The final rule amends representation case (“R Case”) regulations in three ways:
- Blocking Charges: The final rule institutes a vote-and-impound procedure only in certain cases. Specifically, impoundment is required where unfair labor practice charges, filed by the party seeking to block the election, allege: (a) violations of 8(a)(1) or (2), or 8(b)(1)(A) of the National Labor Relations Act that challenge the circumstances surrounding the petition or showing of interest in support of the petition; or (b) that an employer has dominated a union in violation of Section 8(a)(2) and seeks to disestablish a bargaining relationship. For all other cases, ballots will be opened and counted, rather than impounded. Regardless of the nature of the charge, the certification of results (or certification of representative) shall be withheld until there is a final disposition of the charge and its effect, if any, on the election. These changes represent a substantial improvement in the Board’s blocking charge policy. Previously, unions or pro-union employees could, in many cases, block a decertification petition from proceeding to an election by filing a charge that claims to create doubt as to the validity of the petition or employees’ ability to make a free and fair choice about continued representation. Now, the Board will proceed to an election even after a blocking charge is filed. The process will allow for employees to cast their vote on representation close in time to when the petition is filed.
- Voluntary Recognition Bar: The final rule re-establishes the notice posting requirement and 45-day open period for filing an election petition following an employer’s grant of voluntary recognition to a union. The Board reasoned that this process accords with the Board’s and courts’ preference for resolving questions concerning representation through a Board-conducted secret-ballot election. Prior to the final rule, an employee or rival union would be precluded from filing a petition following the grant of recognition for at least six (6) months and generally no more than 12 months. But where the employer and union reached an agreement during that voluntary recognition bar period, employees and rival unions may be precluded from filing a petition for up to an additional three (3) years. Thus, where an employer voluntarily recognizes a union, the employer or union must notify the NLRB Regional Office in that jurisdiction. The Regional Office will then send a Board notice to be posted by the employer – and, where appropriate, distributed electronically. Employees or a rival union will have a 45-day open period from the posting of the notice during which an election petition may be filed. If a petition is timely filed, the Regional Office will process the petition; if no petition is timely filed, the recognition bar shall apply for a period of no less than six (6) months and generally no more than 12 months. Additionally, an election petition filed during the 45-day open period will be processed even where the employer and union have reached a collective-bargaining agreement. Notably, the final rule’s provisions are applicable to voluntary recognition extended on or after the rule’s effective date.

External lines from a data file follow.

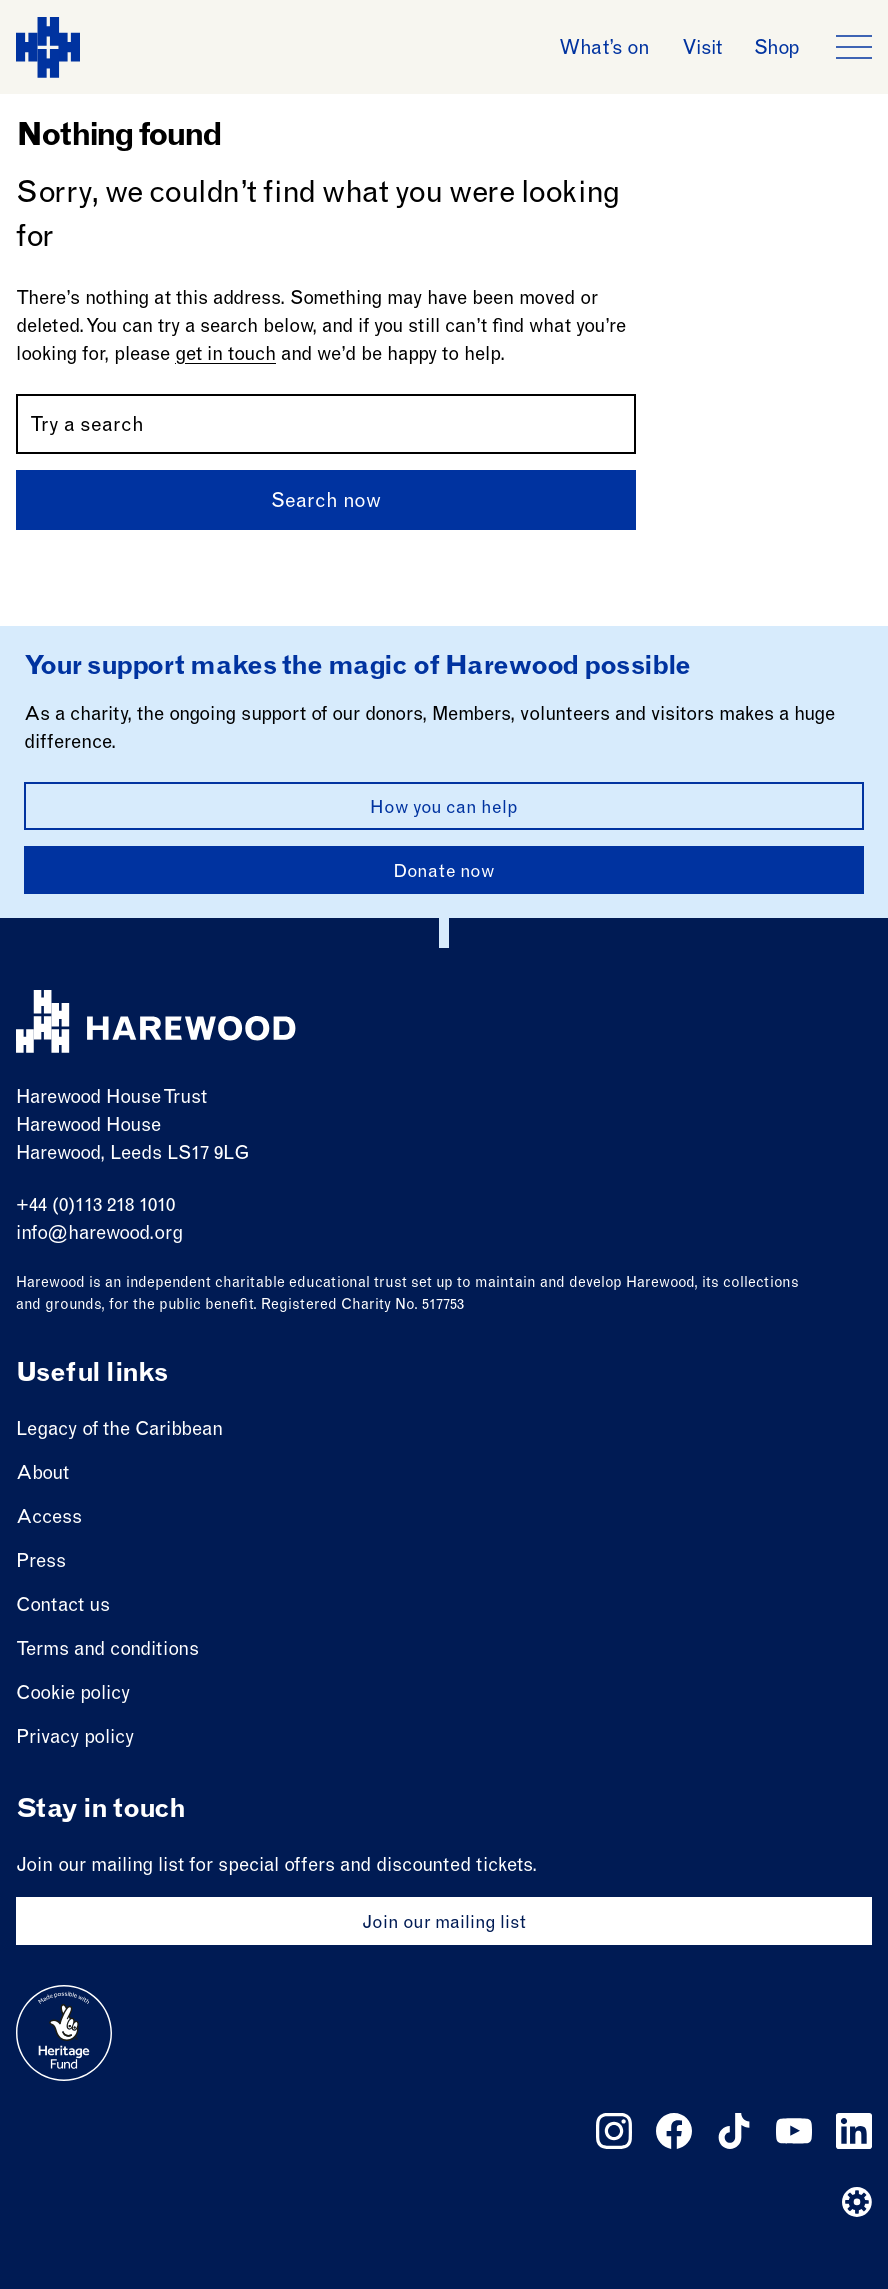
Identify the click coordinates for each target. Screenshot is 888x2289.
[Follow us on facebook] (674, 2131)
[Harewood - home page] (48, 47)
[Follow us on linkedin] (854, 2131)
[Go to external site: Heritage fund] (64, 2033)
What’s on (604, 50)
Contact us (63, 1606)
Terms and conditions (107, 1650)
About (42, 1474)
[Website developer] (857, 2202)
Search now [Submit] (326, 503)
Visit (702, 50)
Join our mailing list (444, 1924)
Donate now (444, 873)
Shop (777, 50)
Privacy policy (75, 1738)
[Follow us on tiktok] (734, 2131)
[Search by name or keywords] (326, 424)
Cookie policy (73, 1694)
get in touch (225, 355)
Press (41, 1562)
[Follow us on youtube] (794, 2131)
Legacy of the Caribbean (119, 1430)
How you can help (444, 809)
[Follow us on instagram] (614, 2131)
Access (49, 1518)
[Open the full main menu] (854, 47)
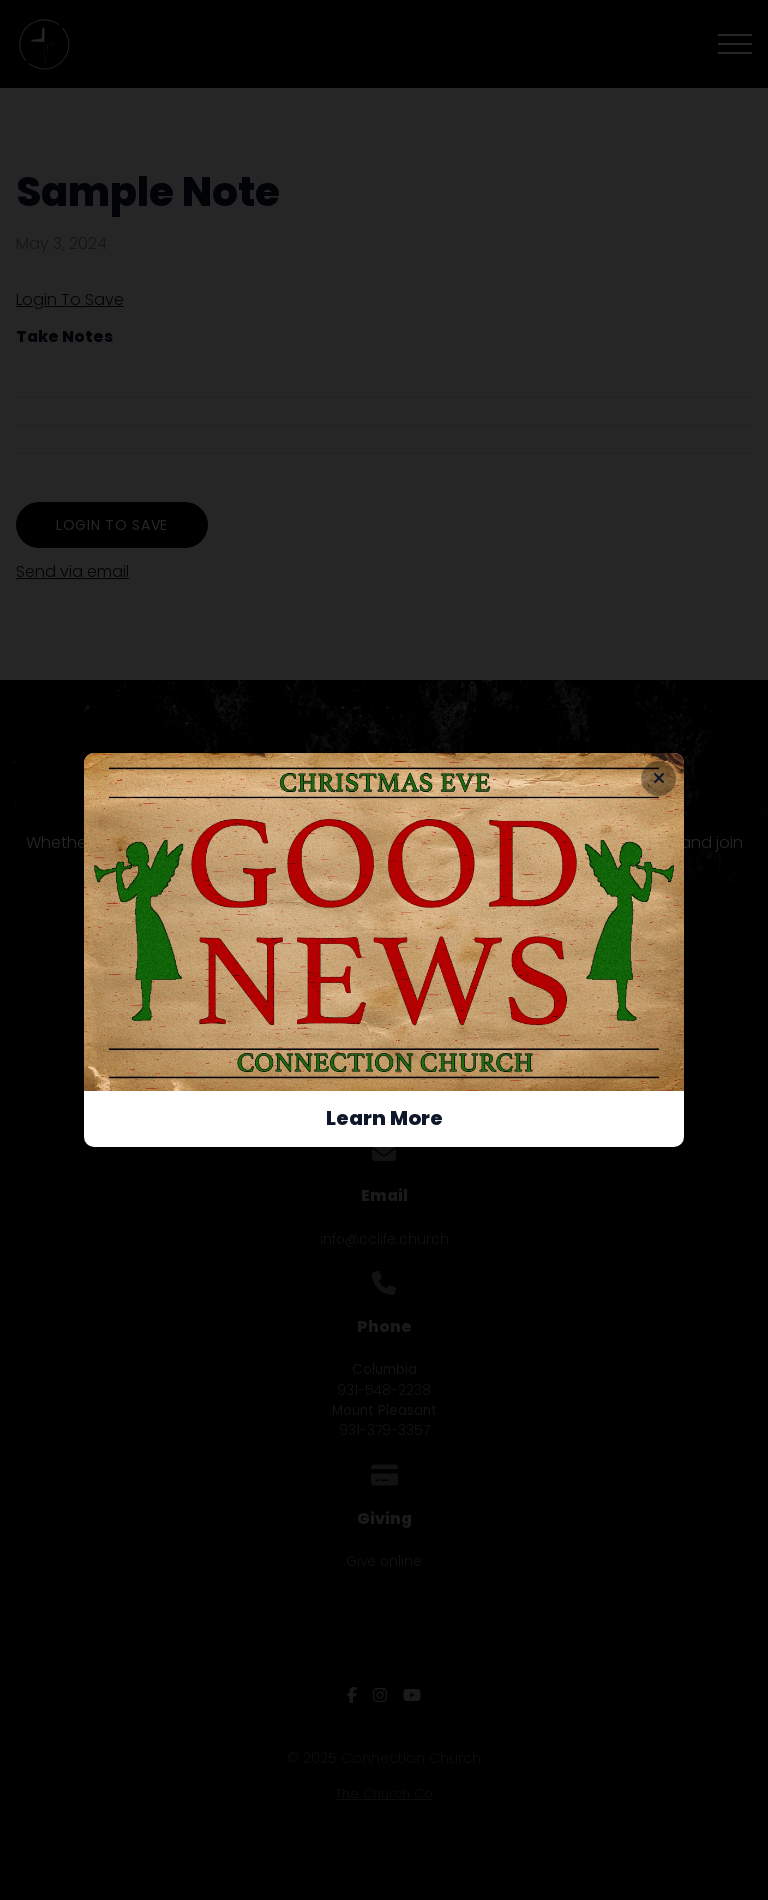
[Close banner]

- Proof of Majority-Based Recognition in the Construction Industry: Section 8(f) of the NLRA allows construction employers to recognize a union even in the absence of majority support. In many cases, this recognition may occur before the employer has hired any employees (i.e., “pre-hire agreements”). This is an exception to the majority-based requirement for establishing a bargaining relationship mandated by Section 9(a) of the Act applicable to non-construction employers. When an 8(f) agreement expires, the employer is under no duty to continue bargaining with that union – which, of course, is not true of a 9(a) relationship for non-construction employers. Prior to the final rule, employers and unions could “convert” the 8(f) relationship to a 9(a) relationship by contract language alone – and without any evidence of a contemporaneous showing of majority support. Consequently, construction employees would be precluded from filing a petition for up to an additional three years by the Board’s contract bar doctrine. Under the final rule, employers and unions representing construction-industry employees can only establish a Section 9(a) bargaining relationship based on positive evidence – rather than contract language alone – of employees’ majority support for the union. The final rule prevents construction employees from being “locked in,” by contract language alone, to several years of union representation where a union may have never had evidence of majority support.
The Board’s final rule removes unnecessary barriers to fair and prompt resolution of questions concerning representation. Blocking charges will no longer delay elections indefinitely. Employees and rival unions will be able to file a petition in the weeks following voluntary recognition, which will trigger the preferred secret-ballot election to determine whether the union has majority support. Finally, construction employers and unions cannot convert an 8(f) bargaining relationship to a 9(a) relationship – and the contract bar principles that come with it – absent evidence of majority support of the union.